The town of East Palestine, Ohio shows how deeply embedded this agenda is in the plans of the elite. Before the town entered into the public discourse by becoming the scene of one of the worst environmental disasters in US history, the biggest piece of news to come out of it appears to be another iteration of the ongoing initiative to implement digital surveillance tools into public infrastructure. In late January, East Palestine officially launched its MyID program in order to equip residents of the town and neighboring Unity Township with digital IDs. The premise was purportedly to equip emergency responders with digital health profiles of those who they would be treating. East Palestine’s digital ID initiative was first announced in October 2022.

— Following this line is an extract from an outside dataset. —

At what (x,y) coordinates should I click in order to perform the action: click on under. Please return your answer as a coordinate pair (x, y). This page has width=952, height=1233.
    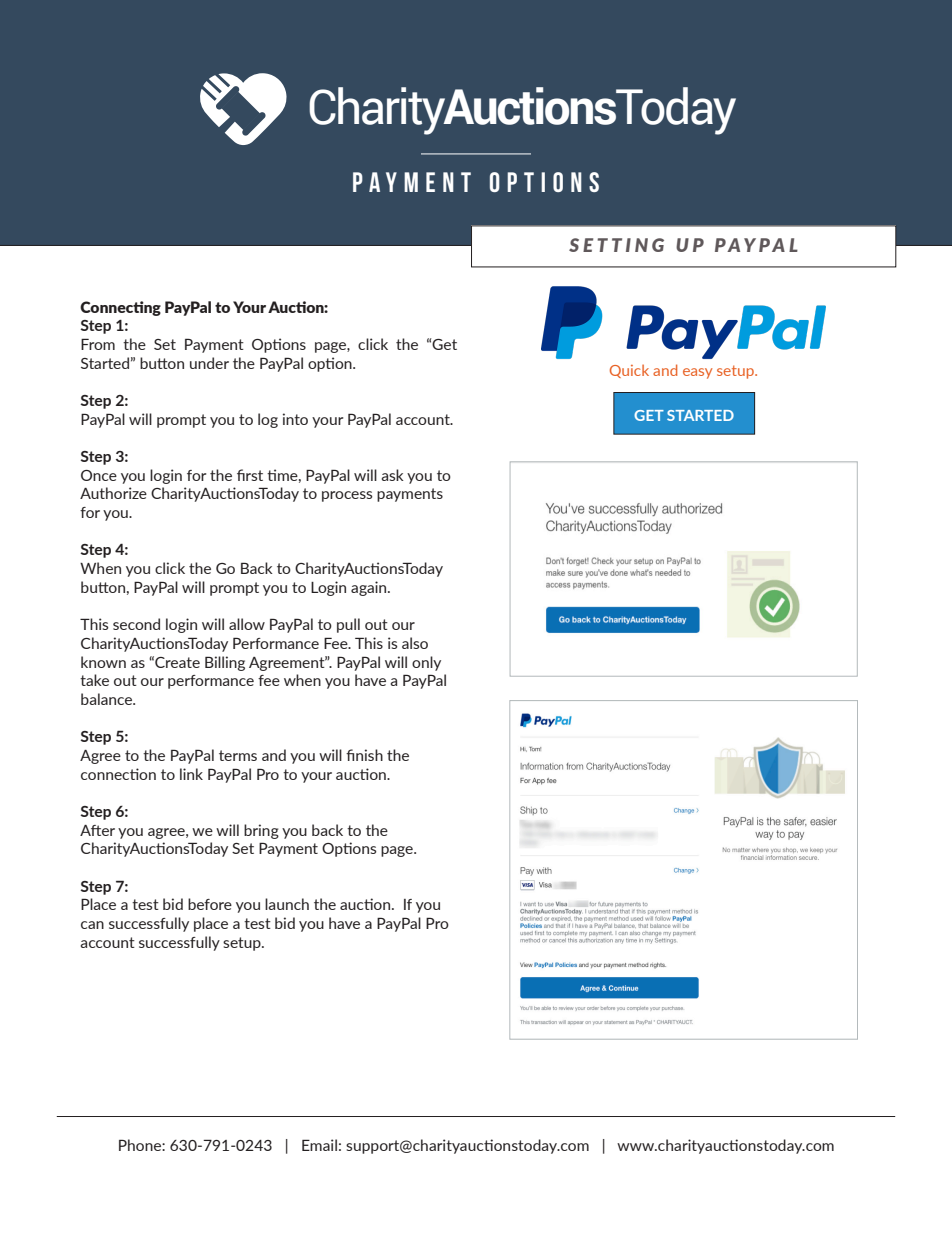
    Looking at the image, I should click on (209, 363).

The rollout of the MyID program was vested in the East Palestine Fire Department.

“It’s kind of like the old Medical Alert bracelet or old Vials of Life Program, however this is with new technology. It’s a QR code that we’re able to scan and it will bring up your pertinent information medically related. There is no information that anybody can take and steal your ID with. It’s just for us to be able to take care of patients who aren’t able to communicate with us,” East Palestine Fire Chief Keith Drabick said.

The East Palestine Fire Department held a sign-up event at the town’s community center this January in an effort to drive enrollment into the cloud based information system. They were was able to collect $5,000 in donation to aid in the roll out of the program to make the first 250 wearable devices available to enrollees for free. The QR codes can be affixed to a wristband or a key faub but depend on digital ID software storing a person’s health information in a cloud-hosted database in either instance.

During the event, Drabick emphasized that the MyID pilot program was intended to have a limited scope narrowly pertaining to sensitive medical information of those enrolled, tacitly alluding to underlying concerns about privacy that has skeptics of digital IDs reticent about the technology. Drabick would go on to compel skeptics to explore the program despite their reservations. “Anybody that skeptical? Please come on down. Sit down, talk to us. We’ll be happy to show you everything that goes on with it. We’ll be happy to show you how secure it is.”



Despite the initiative to implement the MyID program, even the fire department officials tasked will its roll out likely could not have foreseen the devastation East Palestine would incur following a botched controlled burn of a chemical spill that has turned the small town into North America’s own version of Chernobyl. However, the impetus to start a digital ID initiative preceding what would have been an unforeseen crisis is a pattern that supposed “conspiracy theorists” know all too well.

Before the hysteria surrounding COVD-19 gripped the world, an event held in collaboration between the Bill & Melinda Gates Foundation and Johns Hopkins University foreshadowing the eventual pandemic. Event 201 created a simulation to gauge the global response to a coronavirus epidemic as a means of pushing forward the very technologies at the center of the World Economic Forum’s vision of the future which were also implemented in East Palestine before the watershed crisis that would alter the landscape of the town forever. One of the partners for Event 201 was ID2020, a digital ID initiative that Bill Gates was heavily invested in that served as an archetype for the vaccine passports that global NGOs and sovereign governments alike have been steadfast in attempting to implement.

The devastation in East Palestine rightfully puts an emphasis on an effective emergency response to save the 5,000 or so residents of the town from the peril they face as they are engulfed in a carcinogenic miasma which threatens their short term and long term health. While that is the understandable priority, the underlying currents of patterns which have preceded previous manufactured emergencies are putting the chemical catastrophe into a new light. First, there was the re-emergence of the 2022 film White Noise which seemingly served as a piece of predictive programming as its plot centered around the aftermath of a chemical explosion affecting a small town in Ohio. Now, the roll out of a digital ID program like that which was showcased during Event 201 raises even more questions than answers about what is really going on in East Palestine.